▶ [Written request]
Please update the material below by replacing "badge" with "label" everywhere it occurs, leaving everything else unchanged.

Extracted records:

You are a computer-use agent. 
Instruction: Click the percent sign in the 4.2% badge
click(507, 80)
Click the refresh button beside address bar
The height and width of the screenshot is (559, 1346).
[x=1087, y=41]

▶ [Solution]
You are a computer-use agent. 
Instruction: Click the percent sign in the 4.2% label
click(507, 80)
Click the refresh button beside address bar
The height and width of the screenshot is (559, 1346).
[x=1087, y=41]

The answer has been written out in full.